• Saved data entries:
____________

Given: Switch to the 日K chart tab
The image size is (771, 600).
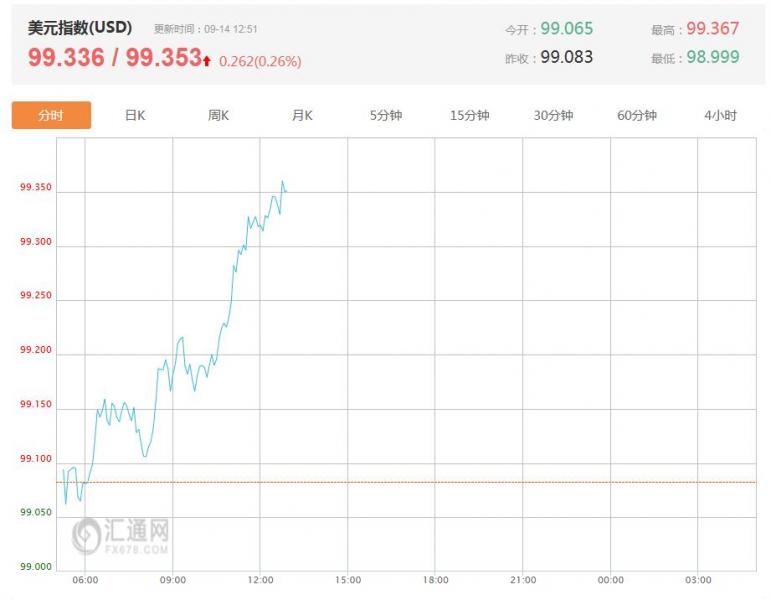Looking at the screenshot, I should coord(135,116).
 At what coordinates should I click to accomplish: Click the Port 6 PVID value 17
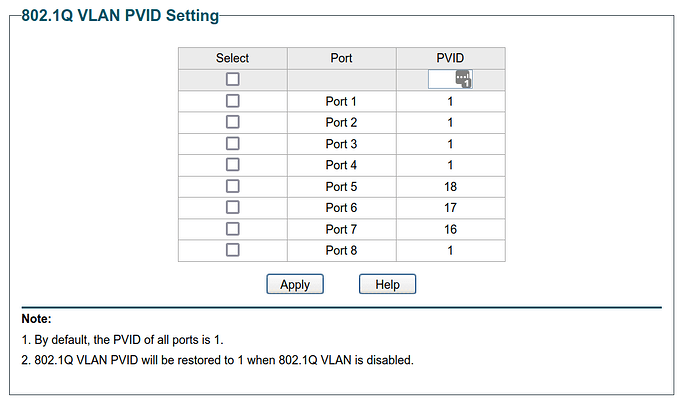pos(450,208)
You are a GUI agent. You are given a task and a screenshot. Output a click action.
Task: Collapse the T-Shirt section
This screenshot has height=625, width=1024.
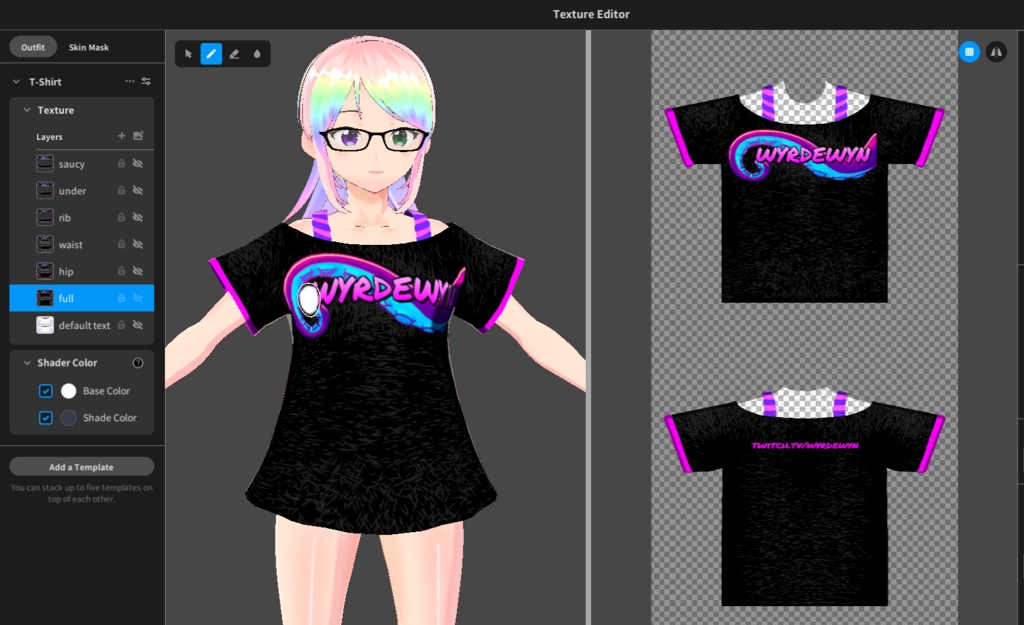(x=16, y=82)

____________

• Work order: What you print must match the entries exactly, except that no pictures appear.

• Written response:
Given: Switch to the 日K chart tab
The image size is (771, 600).
Looking at the screenshot, I should coord(135,116).
 At what coordinates should I click to accomplish: Click the Port 6 PVID value 17
pos(450,208)
You are a GUI agent. You are given a task and a screenshot. Output a click action.
Task: Collapse the T-Shirt section
This screenshot has height=625, width=1024.
(x=16, y=82)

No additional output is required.